• _WORK ORDER_
Look through the records below for the line holding "Viewport: 957px width, 516px height.". Write it out exactly, with each following line through the line holding "Given: Click the M1 cell showing 23".

ENTRIES SHOWN Block Start

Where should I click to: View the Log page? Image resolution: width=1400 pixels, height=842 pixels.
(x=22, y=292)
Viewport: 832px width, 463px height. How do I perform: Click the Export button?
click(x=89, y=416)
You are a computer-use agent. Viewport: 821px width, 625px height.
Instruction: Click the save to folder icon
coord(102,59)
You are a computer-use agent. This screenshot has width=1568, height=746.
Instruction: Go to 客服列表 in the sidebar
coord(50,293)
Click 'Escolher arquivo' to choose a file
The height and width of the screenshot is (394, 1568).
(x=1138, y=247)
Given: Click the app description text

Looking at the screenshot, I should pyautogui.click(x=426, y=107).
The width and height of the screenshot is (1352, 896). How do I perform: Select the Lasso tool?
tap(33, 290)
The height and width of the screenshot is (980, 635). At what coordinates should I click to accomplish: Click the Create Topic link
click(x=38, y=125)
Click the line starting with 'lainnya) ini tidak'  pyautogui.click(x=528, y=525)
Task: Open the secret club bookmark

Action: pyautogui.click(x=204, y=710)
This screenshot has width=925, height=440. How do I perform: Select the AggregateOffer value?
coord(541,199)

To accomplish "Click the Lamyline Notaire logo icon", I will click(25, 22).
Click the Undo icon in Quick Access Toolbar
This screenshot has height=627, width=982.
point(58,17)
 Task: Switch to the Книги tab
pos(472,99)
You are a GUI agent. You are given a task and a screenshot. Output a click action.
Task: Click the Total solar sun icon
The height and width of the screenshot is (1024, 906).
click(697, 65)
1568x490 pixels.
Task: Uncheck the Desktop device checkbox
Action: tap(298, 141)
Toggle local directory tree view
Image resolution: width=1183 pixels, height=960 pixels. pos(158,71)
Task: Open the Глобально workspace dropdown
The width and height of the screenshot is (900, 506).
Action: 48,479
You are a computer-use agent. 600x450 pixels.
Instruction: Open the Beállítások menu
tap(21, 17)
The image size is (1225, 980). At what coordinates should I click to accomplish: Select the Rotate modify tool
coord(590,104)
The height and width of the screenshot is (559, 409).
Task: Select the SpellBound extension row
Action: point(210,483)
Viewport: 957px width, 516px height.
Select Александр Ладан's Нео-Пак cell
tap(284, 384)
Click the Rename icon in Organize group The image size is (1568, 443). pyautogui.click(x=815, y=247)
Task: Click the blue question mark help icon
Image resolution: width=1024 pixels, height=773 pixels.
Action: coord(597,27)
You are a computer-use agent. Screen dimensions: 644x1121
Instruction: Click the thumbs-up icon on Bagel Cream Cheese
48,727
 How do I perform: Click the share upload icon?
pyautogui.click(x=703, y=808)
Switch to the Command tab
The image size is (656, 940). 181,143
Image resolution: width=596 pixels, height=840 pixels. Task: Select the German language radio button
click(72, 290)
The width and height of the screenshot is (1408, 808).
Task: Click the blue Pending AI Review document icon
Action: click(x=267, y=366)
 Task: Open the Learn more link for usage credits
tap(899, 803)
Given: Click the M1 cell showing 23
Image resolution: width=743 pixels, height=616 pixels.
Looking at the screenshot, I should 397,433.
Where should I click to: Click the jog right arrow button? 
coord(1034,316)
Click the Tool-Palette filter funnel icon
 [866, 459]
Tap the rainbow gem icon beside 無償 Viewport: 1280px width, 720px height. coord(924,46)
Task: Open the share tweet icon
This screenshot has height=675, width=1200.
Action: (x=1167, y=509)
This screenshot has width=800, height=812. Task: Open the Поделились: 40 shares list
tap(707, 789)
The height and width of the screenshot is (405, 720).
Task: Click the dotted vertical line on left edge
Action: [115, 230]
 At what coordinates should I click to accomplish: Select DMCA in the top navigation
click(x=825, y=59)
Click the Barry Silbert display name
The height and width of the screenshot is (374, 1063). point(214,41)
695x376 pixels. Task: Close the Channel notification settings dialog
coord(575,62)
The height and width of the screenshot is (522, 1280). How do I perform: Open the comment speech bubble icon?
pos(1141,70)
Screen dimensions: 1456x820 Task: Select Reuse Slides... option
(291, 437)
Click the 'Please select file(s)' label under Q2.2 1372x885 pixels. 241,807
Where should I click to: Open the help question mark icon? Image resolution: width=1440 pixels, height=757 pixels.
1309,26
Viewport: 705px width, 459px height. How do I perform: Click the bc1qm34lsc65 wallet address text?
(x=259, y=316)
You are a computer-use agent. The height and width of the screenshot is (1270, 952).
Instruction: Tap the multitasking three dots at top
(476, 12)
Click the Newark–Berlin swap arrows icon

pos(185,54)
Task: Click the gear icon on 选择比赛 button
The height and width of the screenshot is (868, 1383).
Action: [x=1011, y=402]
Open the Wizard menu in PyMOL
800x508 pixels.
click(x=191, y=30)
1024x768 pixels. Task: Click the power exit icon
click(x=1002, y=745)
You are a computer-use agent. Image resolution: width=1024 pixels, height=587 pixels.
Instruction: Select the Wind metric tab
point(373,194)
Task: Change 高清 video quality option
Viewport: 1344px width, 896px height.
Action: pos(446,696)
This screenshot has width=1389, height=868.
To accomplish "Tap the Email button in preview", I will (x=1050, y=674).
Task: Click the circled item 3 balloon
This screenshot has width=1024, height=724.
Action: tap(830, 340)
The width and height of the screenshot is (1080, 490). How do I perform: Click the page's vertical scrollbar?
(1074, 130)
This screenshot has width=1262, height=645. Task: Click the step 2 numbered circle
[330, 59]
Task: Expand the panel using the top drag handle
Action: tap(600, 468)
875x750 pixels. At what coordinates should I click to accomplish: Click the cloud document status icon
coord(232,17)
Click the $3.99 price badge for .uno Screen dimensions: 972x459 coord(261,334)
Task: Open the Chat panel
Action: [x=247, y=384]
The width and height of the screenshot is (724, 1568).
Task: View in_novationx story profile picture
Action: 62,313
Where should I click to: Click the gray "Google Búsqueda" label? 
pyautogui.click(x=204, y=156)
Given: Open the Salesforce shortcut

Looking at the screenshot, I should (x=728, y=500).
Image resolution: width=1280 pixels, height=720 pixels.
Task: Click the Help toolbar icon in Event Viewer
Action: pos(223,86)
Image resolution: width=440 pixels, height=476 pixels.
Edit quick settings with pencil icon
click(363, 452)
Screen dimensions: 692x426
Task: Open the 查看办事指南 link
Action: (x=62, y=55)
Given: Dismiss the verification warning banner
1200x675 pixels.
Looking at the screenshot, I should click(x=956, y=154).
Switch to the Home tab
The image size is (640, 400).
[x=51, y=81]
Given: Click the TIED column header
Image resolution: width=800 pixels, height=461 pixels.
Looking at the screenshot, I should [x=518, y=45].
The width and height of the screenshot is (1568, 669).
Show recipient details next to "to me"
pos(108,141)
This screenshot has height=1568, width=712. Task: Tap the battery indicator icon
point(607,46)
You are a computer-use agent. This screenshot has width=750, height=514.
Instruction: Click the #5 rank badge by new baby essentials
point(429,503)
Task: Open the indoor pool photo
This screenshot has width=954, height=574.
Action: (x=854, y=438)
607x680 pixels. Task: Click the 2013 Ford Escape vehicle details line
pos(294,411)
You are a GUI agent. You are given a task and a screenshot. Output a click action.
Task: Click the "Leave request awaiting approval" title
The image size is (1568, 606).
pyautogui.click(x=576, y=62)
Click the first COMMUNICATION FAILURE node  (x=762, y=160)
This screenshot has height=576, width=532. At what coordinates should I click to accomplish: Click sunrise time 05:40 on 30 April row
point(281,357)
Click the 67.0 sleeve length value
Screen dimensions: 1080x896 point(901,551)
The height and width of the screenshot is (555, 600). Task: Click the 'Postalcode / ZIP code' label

ENTRIES SHOWN Block End

• _RESULT BELOW_
Viewport: 957px width, 516px height.
Select Александр Ладан's Нео-Пак cell
tap(284, 384)
Click the Rename icon in Organize group The image size is (1568, 443). pyautogui.click(x=815, y=247)
Task: Click the blue question mark help icon
Image resolution: width=1024 pixels, height=773 pixels.
Action: coord(597,27)
You are a computer-use agent. Screen dimensions: 644x1121
Instruction: Click the thumbs-up icon on Bagel Cream Cheese
48,727
 How do I perform: Click the share upload icon?
pyautogui.click(x=703, y=808)
Switch to the Command tab
The image size is (656, 940). 181,143
Image resolution: width=596 pixels, height=840 pixels. Task: Select the German language radio button
click(72, 290)
The width and height of the screenshot is (1408, 808).
Task: Click the blue Pending AI Review document icon
Action: click(x=267, y=366)
 Task: Open the Learn more link for usage credits
tap(899, 803)
Given: Click the M1 cell showing 23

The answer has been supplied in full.